TEXT EXCERPT:
Oxford Essay Competition Success

U6th former wins two Oxford prizes

Earlier this summer, I was awarded prizes in two essay competitions run by St Hugh’s College, Oxford. In my entry to the Julia Wood History Competition (for which I was awarded Fourth Prize), I investigated how the Supreme Court’s undisturbed memory of Reconstruction impacted their rulings. I discovered that this retreat from Reconstruction, which led to the gradual erosion of the Fourteenth Amendment, was facilitated by Claude Bowers’The Tragic Era, a finding which encouraged me to reflect on both the impact flawed histories can have on the present and the nature of judicial decision making in general.

ASSIGNMENT 1: In the Oxford essay competition text, which prize was awarded for the entry to the Julia Wood History Competition?
ASSIGNMENT 2: Repeat the passage of the Oxford essay competition text between "Earlier this summer, I" and "making in general.", inclusive.
The material that comes after this text is not needed.

DATA TO EXAMINE:

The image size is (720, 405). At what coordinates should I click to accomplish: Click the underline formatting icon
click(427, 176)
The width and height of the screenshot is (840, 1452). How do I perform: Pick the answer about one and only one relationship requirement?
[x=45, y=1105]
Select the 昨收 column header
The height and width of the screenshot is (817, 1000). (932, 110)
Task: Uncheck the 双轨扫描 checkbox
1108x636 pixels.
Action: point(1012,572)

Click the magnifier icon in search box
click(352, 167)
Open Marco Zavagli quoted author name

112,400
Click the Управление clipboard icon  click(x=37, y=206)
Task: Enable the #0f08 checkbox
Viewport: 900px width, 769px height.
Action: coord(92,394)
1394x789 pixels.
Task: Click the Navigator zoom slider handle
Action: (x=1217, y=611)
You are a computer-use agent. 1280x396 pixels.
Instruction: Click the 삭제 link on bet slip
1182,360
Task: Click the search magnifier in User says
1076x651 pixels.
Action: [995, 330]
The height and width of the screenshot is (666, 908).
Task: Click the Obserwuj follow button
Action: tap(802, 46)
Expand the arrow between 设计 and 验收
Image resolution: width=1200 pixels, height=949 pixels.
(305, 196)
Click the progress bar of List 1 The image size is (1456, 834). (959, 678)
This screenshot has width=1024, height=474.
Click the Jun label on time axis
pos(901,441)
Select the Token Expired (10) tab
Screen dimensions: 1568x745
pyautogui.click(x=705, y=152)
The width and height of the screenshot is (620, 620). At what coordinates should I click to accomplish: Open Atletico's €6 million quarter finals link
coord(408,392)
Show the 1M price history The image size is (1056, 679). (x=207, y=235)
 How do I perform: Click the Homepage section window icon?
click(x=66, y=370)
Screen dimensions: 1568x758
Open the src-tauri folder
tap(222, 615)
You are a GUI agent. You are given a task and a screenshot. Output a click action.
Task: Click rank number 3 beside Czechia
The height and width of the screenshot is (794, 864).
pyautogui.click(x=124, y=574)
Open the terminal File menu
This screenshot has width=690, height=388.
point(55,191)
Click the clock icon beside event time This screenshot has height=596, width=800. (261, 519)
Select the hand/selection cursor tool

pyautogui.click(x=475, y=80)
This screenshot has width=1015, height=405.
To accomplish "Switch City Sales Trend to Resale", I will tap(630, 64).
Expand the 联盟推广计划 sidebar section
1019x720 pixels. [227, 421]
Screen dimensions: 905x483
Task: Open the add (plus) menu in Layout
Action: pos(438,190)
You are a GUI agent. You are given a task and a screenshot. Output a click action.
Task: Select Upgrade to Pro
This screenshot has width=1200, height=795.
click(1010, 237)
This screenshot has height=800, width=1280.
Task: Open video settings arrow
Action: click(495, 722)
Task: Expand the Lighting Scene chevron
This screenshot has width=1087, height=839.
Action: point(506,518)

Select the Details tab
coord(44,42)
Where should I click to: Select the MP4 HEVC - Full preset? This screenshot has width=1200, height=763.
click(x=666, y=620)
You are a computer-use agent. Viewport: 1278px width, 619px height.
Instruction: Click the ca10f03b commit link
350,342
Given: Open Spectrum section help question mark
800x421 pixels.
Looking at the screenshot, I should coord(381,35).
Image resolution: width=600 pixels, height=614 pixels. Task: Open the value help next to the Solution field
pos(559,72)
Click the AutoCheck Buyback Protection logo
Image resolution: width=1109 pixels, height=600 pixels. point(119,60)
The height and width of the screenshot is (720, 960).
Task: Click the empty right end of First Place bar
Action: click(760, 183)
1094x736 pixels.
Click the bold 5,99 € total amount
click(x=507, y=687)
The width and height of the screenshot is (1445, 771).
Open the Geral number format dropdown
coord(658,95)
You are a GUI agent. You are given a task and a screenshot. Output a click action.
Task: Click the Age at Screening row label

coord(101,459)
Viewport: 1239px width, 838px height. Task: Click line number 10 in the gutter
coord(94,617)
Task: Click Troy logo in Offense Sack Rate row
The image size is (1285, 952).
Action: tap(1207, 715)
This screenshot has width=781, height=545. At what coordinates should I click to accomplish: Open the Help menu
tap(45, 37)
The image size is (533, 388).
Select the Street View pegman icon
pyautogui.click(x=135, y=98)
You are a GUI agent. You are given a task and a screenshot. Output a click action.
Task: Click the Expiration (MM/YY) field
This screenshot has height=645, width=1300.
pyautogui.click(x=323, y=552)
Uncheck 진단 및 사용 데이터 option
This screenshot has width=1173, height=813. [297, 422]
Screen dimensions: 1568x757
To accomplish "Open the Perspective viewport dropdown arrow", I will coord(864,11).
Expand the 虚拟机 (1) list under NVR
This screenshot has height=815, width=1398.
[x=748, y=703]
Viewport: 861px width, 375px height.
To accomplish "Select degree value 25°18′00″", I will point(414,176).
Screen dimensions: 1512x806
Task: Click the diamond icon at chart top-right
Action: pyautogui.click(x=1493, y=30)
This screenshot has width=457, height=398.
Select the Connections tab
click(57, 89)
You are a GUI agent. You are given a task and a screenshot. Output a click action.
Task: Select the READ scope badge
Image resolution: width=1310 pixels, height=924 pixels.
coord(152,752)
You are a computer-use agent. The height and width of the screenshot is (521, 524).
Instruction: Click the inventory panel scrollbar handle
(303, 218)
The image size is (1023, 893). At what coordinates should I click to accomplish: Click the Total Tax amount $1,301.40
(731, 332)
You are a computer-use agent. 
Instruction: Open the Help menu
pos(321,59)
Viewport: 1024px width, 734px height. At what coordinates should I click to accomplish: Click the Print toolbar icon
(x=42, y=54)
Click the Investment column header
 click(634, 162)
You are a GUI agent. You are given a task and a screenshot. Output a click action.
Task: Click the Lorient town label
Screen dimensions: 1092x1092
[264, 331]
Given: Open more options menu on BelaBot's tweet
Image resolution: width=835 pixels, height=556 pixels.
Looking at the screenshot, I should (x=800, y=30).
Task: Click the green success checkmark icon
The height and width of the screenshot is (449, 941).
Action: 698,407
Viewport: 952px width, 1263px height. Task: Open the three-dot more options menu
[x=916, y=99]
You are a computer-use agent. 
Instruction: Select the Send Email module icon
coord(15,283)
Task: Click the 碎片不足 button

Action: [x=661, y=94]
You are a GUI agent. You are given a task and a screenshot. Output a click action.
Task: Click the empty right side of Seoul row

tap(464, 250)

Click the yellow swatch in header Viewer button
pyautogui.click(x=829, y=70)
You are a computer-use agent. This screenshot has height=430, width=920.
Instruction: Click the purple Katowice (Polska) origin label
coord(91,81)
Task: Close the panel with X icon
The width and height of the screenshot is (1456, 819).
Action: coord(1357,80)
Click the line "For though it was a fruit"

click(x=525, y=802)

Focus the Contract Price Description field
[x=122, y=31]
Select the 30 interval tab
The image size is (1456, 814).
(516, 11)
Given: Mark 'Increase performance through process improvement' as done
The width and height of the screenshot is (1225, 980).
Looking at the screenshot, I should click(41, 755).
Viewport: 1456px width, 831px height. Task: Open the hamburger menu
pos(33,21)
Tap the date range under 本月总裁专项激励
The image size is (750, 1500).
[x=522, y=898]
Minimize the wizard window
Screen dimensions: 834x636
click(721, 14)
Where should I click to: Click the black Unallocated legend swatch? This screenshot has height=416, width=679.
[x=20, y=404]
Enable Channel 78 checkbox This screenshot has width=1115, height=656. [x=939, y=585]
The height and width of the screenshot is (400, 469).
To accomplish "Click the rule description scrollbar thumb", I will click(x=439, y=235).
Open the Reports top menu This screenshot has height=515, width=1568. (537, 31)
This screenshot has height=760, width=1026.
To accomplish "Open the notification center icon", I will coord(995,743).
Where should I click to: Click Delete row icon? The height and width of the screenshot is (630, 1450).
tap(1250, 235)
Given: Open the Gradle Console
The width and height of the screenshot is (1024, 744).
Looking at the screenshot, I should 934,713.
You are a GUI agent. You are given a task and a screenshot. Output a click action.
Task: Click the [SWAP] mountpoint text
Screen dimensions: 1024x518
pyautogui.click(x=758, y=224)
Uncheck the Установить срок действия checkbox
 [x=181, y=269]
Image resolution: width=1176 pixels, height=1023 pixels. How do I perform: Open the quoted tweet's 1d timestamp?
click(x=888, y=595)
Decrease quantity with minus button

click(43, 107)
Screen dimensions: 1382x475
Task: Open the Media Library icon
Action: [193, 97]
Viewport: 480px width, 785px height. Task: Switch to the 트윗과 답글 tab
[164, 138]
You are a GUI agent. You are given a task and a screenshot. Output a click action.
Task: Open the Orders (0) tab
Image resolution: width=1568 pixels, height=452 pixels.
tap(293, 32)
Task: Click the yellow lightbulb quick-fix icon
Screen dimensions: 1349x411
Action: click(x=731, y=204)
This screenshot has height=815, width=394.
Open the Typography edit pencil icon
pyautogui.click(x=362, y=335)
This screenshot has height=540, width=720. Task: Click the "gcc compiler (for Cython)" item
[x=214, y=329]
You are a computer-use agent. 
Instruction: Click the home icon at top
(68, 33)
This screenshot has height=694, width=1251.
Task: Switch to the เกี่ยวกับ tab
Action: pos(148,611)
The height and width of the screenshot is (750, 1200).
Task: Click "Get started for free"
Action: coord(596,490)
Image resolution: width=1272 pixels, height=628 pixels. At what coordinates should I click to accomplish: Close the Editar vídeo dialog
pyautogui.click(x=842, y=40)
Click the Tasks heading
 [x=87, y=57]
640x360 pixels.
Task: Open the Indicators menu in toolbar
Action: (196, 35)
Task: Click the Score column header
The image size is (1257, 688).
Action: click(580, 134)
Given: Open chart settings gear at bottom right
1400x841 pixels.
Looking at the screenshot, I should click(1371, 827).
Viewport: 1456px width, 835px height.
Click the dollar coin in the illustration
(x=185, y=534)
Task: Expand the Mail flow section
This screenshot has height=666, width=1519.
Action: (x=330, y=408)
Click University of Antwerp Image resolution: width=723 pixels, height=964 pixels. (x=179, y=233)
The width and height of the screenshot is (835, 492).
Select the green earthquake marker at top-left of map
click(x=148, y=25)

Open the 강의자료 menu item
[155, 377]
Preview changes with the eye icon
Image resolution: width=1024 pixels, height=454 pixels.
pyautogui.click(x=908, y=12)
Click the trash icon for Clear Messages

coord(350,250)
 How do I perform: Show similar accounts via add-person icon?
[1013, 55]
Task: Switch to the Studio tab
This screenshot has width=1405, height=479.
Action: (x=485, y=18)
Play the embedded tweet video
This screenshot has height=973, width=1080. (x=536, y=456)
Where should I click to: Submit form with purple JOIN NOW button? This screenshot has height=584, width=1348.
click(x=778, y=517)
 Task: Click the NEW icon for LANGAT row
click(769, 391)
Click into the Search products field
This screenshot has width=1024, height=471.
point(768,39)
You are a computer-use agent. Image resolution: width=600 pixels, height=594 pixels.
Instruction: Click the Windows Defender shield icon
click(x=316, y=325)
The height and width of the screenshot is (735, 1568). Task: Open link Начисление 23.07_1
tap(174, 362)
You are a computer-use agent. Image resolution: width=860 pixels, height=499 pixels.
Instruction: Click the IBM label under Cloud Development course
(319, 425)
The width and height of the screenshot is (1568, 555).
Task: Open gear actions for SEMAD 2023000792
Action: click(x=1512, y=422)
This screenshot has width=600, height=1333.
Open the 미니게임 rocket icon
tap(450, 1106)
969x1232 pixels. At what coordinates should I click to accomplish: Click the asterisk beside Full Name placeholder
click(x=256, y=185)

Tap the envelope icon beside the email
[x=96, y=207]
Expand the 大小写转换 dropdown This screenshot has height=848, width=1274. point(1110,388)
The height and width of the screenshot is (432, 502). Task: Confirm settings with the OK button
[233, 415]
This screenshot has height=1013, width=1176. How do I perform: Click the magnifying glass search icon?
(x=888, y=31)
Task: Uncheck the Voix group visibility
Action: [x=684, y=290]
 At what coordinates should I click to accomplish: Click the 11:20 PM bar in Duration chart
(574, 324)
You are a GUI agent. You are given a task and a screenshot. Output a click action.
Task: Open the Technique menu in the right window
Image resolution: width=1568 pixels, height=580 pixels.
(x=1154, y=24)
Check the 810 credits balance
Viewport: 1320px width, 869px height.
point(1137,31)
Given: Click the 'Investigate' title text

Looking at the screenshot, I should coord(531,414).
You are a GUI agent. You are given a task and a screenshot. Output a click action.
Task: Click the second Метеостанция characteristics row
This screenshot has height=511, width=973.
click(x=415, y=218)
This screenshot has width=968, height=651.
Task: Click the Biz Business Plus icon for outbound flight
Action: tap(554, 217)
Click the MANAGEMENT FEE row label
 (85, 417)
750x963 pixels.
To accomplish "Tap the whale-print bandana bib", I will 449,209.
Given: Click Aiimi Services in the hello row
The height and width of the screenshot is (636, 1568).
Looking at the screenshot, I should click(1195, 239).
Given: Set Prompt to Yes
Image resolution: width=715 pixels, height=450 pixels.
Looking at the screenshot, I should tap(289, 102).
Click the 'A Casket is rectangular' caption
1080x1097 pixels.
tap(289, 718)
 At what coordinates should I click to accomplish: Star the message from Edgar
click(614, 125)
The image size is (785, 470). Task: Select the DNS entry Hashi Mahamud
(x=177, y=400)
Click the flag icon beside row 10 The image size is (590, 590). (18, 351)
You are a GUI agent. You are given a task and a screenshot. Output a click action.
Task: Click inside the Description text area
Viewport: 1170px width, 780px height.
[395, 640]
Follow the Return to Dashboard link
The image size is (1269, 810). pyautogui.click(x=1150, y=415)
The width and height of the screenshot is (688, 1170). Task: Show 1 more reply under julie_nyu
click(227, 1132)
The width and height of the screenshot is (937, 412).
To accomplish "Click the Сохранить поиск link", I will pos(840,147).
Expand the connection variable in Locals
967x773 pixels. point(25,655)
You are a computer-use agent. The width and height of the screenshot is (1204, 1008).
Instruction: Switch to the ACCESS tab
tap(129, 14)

EXERCISE SOLUTION 1: Fourth Prize.

EXERCISE SOLUTION 2:
Earlier this summer, I was awarded prizes in two essay competitions run by St Hugh’s College, Oxford. In my entry to the Julia Wood History Competition (for which I was awarded Fourth Prize), I investigated how the Supreme Court’s undisturbed memory of Reconstruction impacted their rulings. I discovered that this retreat from Reconstruction, which led to the gradual erosion of the Fourteenth Amendment, was facilitated by Claude Bowers’The Tragic Era, a finding which encouraged me to reflect on both the impact flawed histories can have on the present and the nature of judicial decision making in general.